Changes in nuclear structure occur in response to normal physiological processes such as cell division, apoptosis, cell differentiation, and senescence, as well as in disease-related processes such as cancer, where they are manifested in response to numerous alterations in gene expression (1). Therefore, the accurate and reproducible measurement of nuclear structure changes can provide important objective information when assessing and managing the pathologic disease process (2, 3, 4). Several studies have demonstrated that transformation of a normal cell into a malignant cell requires a series of genetic changes (or hits) (5, 6, 7) such as mutations, DNA methylation events in promoters or exons, chromosome deletions, insertions, amplifications, and translocations (7, 8, 9, 10, 11, 12, 13).
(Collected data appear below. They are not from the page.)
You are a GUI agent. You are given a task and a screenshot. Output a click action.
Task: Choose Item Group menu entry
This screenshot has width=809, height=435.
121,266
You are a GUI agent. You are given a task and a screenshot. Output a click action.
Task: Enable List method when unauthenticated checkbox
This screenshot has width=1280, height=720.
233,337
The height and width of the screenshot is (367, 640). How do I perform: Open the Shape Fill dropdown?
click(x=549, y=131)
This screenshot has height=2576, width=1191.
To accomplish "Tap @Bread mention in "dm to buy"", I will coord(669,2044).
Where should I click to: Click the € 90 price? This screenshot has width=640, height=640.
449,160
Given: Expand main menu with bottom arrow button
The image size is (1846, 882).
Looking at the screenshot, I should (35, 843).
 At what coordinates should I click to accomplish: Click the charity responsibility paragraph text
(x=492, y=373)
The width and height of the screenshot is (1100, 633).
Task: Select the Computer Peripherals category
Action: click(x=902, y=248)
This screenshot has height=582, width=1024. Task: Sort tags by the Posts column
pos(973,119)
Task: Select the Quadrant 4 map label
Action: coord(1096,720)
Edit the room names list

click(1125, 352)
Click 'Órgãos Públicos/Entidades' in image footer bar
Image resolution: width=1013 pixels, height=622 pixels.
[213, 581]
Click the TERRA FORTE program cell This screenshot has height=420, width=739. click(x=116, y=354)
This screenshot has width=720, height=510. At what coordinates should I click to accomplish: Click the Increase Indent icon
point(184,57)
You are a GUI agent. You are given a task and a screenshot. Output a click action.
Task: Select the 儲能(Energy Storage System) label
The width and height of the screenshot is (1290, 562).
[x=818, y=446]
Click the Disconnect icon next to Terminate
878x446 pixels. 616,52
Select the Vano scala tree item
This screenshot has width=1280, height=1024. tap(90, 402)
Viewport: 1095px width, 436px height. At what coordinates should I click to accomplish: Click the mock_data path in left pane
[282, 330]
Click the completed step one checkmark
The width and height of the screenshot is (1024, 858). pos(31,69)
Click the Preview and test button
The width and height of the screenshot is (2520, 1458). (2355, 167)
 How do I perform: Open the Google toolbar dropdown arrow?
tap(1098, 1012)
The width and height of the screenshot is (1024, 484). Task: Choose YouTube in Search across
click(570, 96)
Additionally, several classes of well-characterized nuclear organelles (spliceosomes, centrosomes, telomeres, and nucleosomes), gene families (HMGA, SWI/SNF modifiers, RARs, MARs, etc.), and key structural and regulatory proteins (e.g., nuclear matrix proteins, HMG proteins, nuclear histones H1, H2A, H2B, H3, and H4, and SWI/SNF complex) have been identified as being important to maintenance of nuclear chromatin structure and function (13, 14, 15, 16, 17, 18, 19, 20, 21, 22, 23, 24, 25, 26, 27). One example in this area involves work on the combinatorial chemistry of the histone tails of the nucleosome’s protein core. There is evidence that acetylation, methylation, phosphorylation, glycosylation, and ubiquination of the histone tail can produce changes in chromatin structure directly related to differential patterns of gene expression (27).